Having failed to revive intellectual debate and chart a course more firmly rooted in the party’s traditional values, the SPD leader ended up losing the support of her own political family. The party is now led by a trio: Manuela Schwesig, Malu Dreyer and Thorsten Schäfel-Gümbel. All three have agreed to serve as acting leaders while ruling out the scenario of a leadership race that should, in theory, take place in December, when the party holds its annual conference.


This new episode in the political saga is fuelling fears of a breakdown in the ruling coalition, ushering in a period of political instability that both Germany and Europe could do without. For the SPD, the priority is to halt the electoral haemorrhage and craft a new, more social and environmental manifesto that could secure its place as a credible opposition. For the CDU, also losing ground among its electoral base, the dissolution of the coalition would mean it would have to form a new coalition with the Liberals and the Greens – a so-called “Jamaica” coalition – the only type that could secure a majority in the Bundestag. A minority government, while also a possibility, is unlikely given the chancellor’s position on the subject, which she has expressed many times. The creation of a “Jamaica” coalition could also come at a high political cost for the conservatives of the CDU. The emergence of the Greens as the country’s number two party could prompt them to opt for fresh elections in which they would do better than the Liberals, putting them in a privileged place in the future coalition.
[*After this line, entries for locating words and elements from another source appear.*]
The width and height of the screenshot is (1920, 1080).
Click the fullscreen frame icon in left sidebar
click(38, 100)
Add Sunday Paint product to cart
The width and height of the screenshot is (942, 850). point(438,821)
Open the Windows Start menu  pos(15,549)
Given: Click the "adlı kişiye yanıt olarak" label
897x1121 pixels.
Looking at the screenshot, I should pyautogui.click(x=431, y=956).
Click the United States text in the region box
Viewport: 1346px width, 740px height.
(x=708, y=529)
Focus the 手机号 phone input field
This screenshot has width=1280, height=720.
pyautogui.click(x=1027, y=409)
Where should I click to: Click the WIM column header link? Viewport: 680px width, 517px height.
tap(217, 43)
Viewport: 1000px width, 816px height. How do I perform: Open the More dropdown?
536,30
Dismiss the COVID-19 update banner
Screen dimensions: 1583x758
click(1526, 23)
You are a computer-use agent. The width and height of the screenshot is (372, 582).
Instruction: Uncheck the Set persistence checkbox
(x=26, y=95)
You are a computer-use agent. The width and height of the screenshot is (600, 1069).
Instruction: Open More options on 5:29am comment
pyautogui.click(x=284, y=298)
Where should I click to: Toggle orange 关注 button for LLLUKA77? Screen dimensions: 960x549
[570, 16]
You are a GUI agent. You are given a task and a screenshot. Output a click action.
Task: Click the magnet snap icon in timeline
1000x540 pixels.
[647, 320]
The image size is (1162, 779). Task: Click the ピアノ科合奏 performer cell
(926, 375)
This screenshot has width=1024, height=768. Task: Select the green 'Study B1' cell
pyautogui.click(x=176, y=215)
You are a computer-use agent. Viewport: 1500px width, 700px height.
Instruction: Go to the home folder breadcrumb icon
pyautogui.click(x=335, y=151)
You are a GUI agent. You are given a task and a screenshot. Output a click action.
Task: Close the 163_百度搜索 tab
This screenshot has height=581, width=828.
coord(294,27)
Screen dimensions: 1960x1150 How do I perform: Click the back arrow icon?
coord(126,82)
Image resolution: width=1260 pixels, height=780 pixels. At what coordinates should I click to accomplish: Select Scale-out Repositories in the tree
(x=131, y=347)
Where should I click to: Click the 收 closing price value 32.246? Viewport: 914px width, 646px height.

This would also weaken the CDU, which is precisely what the chancellor is keen to avoid. Each of the partners thus faces an impossible choice. On the one hand, the CDU could persist in a flagging collaboration at the cost of significant concessions that would undoubtedly attract criticism from the party and prompt a further slide in the polls; on the other hand, it could take the risk of forming a new coalition following a snap election, though the latter would probably see a decline in its political base. It’s a case of having to choose the lesser of two evils!